1. Preheat oven to 350 degrees F. Generously butter and flour a 10-cup Bundt pan.
2. For cake: Whisk flour, 1 1/3 cups sugar, 1 teaspoon pie spice, baking powder, baking soda, and salt together in a large bowl.
3. Toss apples with remaining 1/4 cup sugar and 1/2 teaspoon pie spice and set aside.
4. Whisk eggs and oil together in a large bowl. Whisk in sour cream, orange zest and juice, and vanilla. Pour egg mixture into dry ingredients and stir with a wooden spoon just until combined but slightly lumpy.
5. Using a slotted spoon, scatter about 1/2 cup apples in bottom Bundt pan. Place about 1/3 batter on top. Repeat, alternating remaining apples and batter, ending with batter.

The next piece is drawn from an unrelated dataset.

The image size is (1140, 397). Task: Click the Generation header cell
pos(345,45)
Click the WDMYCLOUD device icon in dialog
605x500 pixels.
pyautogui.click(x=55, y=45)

6. Bake cake until a skewer inserted into center cake comes out clean, about 1 hour and 15 minutes. Cool 10 minutes; invert onto a rack placed over a baking sheet. Cool.
7. For caramel: Stir sugar, corn syrup, and 2 tablespoons water in a small saucepan. Bring to a boil over medium heat and cook, swirling pan but not stirring, until sugar is a dark amber-colored caramel, about 15 minutes. Remove from heat; carefully pour in cream. Stir in pecans, vanilla, and salt. Cool until caramel becomes thick and syrupy; pour over cake; cool until set.